**PROBLEM TO SOLVE**
Some of the lines below need repeating. Reproduce exactly those between the lines holding "Pick the green" and "Given: Click the ONEUSDT Harmony coin icon", inclusive.

**ENTRIES PROVIDED**
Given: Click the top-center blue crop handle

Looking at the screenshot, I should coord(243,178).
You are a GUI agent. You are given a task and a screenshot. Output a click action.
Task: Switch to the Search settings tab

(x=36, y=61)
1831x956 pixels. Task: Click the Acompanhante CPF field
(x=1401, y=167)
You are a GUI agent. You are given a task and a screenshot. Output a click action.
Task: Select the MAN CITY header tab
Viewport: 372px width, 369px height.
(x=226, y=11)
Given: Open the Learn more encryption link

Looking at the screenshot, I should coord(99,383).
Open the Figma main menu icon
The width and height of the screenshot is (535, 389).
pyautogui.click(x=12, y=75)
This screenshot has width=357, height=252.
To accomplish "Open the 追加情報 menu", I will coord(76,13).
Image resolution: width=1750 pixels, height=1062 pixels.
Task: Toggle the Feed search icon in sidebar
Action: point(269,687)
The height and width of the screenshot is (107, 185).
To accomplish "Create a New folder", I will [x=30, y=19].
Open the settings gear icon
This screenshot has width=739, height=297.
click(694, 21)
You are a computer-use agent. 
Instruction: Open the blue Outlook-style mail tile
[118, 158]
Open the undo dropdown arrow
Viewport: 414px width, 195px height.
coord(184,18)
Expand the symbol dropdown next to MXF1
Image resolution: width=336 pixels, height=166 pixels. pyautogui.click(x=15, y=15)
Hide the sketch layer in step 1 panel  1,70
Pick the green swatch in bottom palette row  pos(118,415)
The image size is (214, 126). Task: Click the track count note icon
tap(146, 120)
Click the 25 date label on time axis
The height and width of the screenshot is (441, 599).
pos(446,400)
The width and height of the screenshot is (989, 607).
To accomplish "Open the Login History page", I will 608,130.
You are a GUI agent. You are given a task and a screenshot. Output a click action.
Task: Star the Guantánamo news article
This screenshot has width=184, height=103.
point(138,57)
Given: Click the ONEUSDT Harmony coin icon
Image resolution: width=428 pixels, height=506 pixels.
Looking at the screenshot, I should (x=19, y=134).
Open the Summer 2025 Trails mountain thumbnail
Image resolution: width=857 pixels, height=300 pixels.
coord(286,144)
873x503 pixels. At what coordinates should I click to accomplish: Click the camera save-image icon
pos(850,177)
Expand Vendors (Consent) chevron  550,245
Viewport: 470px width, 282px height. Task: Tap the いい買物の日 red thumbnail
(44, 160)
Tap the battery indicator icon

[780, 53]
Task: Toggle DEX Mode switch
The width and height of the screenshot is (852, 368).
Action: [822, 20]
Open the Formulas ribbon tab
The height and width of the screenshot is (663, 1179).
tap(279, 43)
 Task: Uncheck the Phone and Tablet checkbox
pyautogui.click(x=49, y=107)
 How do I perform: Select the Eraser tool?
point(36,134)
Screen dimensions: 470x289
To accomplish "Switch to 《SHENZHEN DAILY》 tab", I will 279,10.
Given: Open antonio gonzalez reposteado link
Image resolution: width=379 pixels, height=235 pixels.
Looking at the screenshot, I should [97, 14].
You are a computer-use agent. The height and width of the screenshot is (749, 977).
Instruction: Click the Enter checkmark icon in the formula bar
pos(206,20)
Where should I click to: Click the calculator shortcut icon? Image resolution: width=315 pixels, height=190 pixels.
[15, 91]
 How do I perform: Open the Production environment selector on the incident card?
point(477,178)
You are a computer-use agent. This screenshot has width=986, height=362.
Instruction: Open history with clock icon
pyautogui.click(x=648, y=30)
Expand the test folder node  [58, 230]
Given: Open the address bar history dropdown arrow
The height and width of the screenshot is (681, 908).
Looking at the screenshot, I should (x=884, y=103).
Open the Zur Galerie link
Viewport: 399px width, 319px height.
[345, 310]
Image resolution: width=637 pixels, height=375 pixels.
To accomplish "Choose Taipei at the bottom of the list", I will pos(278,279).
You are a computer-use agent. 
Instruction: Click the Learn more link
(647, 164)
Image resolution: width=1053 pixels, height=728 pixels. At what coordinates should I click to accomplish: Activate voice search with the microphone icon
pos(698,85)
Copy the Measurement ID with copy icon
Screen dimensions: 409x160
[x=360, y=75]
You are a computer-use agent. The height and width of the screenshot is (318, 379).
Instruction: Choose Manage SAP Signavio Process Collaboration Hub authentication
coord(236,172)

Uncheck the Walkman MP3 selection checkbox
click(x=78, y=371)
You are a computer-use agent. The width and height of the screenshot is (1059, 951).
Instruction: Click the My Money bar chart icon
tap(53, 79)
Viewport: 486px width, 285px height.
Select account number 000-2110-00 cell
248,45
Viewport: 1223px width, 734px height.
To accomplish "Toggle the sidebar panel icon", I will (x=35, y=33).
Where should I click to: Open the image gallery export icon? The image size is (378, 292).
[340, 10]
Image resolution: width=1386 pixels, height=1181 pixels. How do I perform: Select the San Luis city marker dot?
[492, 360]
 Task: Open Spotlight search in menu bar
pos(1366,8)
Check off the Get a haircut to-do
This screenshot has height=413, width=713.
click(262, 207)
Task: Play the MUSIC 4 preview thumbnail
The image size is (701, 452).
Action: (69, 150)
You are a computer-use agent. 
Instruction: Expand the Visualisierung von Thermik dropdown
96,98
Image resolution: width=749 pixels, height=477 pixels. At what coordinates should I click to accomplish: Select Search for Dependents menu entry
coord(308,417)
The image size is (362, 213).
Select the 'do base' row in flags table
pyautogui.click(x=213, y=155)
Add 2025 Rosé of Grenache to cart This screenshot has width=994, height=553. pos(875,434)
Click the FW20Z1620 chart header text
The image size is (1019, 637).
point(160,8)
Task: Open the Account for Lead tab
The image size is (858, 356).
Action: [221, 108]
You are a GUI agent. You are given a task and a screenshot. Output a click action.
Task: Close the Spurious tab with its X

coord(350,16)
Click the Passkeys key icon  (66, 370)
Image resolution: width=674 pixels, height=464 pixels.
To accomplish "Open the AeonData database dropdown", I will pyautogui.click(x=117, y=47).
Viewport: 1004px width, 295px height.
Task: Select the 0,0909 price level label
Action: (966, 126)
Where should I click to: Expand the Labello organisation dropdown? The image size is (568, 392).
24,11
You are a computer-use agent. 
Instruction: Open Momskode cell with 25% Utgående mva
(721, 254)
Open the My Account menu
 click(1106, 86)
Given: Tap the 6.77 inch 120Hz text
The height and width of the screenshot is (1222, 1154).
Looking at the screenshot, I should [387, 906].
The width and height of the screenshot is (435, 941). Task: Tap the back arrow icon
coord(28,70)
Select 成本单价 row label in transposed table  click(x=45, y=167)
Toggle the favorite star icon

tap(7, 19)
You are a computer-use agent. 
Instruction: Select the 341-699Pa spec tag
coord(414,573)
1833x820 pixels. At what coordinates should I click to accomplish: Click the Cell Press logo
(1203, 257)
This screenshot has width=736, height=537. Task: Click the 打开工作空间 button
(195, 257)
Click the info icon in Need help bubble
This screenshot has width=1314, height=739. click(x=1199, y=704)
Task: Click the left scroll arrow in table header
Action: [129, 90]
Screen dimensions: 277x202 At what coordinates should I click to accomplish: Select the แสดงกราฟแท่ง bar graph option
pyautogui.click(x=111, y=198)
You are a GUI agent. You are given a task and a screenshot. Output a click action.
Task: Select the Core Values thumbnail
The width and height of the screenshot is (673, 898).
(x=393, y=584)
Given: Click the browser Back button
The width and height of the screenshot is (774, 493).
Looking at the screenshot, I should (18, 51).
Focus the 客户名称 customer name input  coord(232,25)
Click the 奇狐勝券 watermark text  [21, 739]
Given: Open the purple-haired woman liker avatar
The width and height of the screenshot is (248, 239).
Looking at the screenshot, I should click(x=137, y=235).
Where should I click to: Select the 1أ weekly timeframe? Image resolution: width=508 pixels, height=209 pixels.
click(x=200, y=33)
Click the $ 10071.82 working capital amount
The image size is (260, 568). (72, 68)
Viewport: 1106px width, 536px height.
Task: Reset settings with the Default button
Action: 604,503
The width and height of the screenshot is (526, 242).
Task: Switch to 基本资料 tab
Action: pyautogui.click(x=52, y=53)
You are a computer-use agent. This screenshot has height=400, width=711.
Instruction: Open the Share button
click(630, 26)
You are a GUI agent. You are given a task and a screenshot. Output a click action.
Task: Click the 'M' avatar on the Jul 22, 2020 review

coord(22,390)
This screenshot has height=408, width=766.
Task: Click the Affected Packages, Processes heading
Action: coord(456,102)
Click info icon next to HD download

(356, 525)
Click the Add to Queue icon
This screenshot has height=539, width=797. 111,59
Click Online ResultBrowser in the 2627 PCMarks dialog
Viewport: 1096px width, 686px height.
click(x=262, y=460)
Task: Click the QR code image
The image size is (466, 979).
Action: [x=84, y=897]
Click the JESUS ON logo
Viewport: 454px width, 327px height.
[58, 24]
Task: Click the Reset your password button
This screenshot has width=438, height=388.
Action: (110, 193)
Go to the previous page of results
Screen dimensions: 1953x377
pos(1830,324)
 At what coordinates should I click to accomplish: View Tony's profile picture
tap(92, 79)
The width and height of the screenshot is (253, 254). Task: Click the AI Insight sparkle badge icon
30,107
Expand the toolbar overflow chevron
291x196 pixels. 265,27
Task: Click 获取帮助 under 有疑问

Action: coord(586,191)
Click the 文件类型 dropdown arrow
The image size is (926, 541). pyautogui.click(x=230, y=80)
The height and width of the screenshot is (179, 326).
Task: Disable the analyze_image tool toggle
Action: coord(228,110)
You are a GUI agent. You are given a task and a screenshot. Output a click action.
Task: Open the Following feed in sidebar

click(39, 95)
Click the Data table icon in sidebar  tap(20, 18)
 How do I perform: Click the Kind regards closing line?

**SOLUTION BELOW**
Pick the green swatch in bottom palette row  pos(118,415)
The image size is (214, 126). Task: Click the track count note icon
tap(146, 120)
Click the 25 date label on time axis
The height and width of the screenshot is (441, 599).
pos(446,400)
The width and height of the screenshot is (989, 607).
To accomplish "Open the Login History page", I will 608,130.
You are a GUI agent. You are given a task and a screenshot. Output a click action.
Task: Star the Guantánamo news article
This screenshot has width=184, height=103.
point(138,57)
Given: Click the ONEUSDT Harmony coin icon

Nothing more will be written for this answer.